### Exercise prompt
All lines from the one containing "Click empty tab strip beside new tab button" through the end of the material below are to be printed exactly, both ends included, minus pictures.
======== Data provided
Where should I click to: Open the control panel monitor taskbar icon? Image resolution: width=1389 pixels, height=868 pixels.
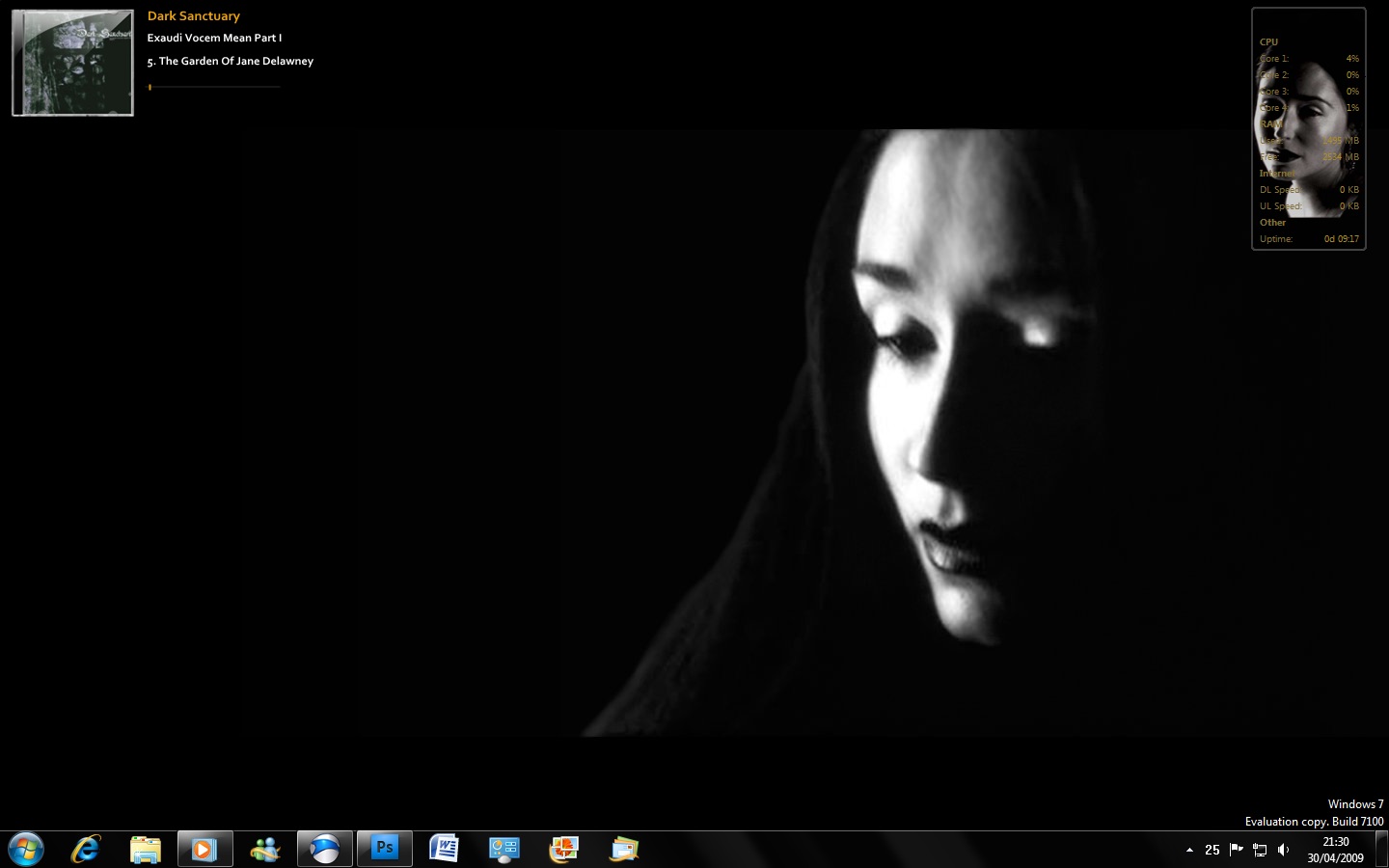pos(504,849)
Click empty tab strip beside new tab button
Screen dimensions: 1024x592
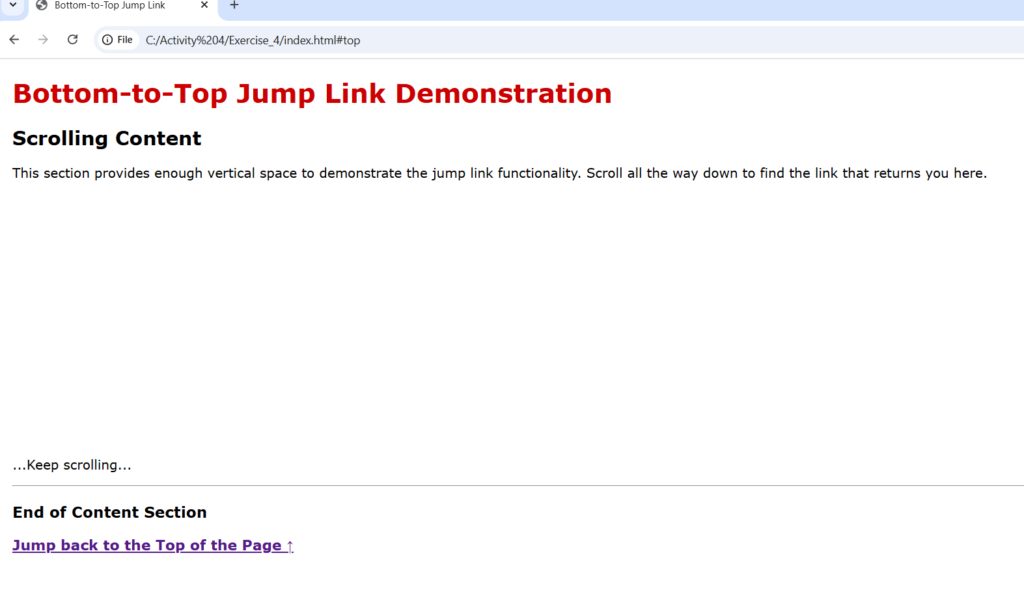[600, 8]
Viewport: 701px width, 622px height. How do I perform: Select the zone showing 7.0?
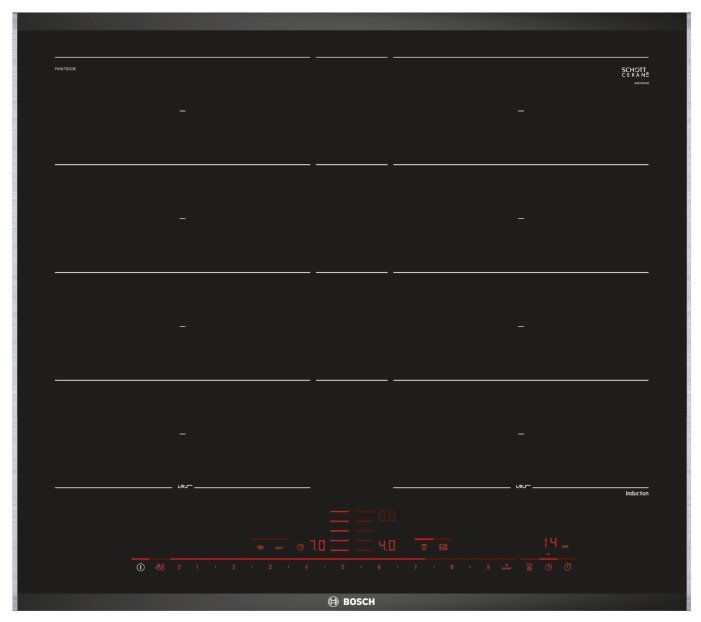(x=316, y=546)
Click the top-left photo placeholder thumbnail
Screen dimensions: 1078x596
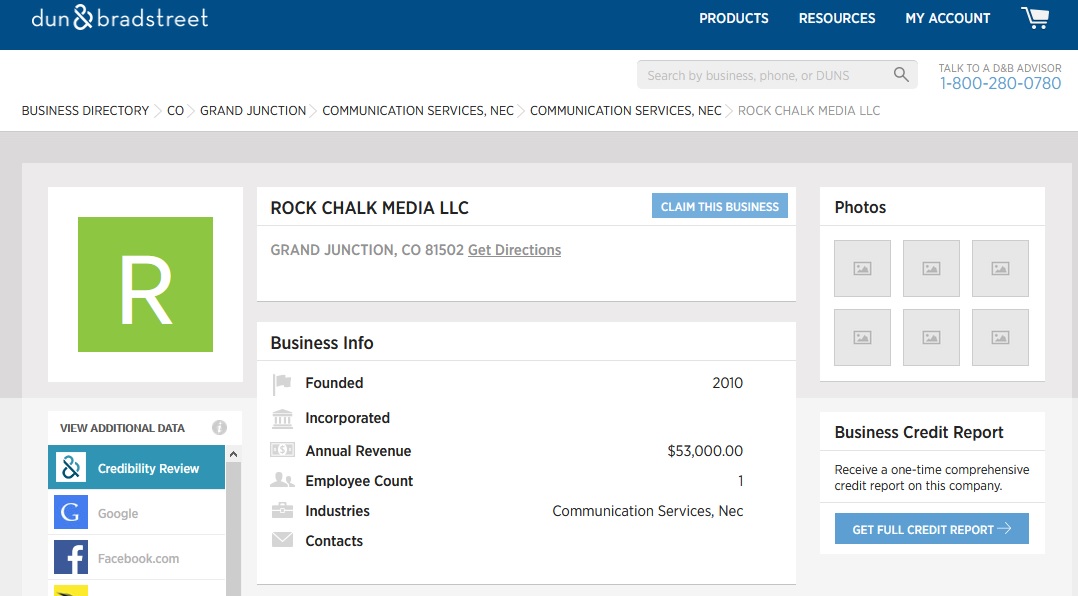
================
### Solution
Click empty tab strip beside new tab button
Screen dimensions: 1024x592
[600, 8]
Viewport: 701px width, 622px height. How do I perform: Select the zone showing 7.0?
(x=316, y=546)
Click the top-left photo placeholder thumbnail
Screen dimensions: 1078x596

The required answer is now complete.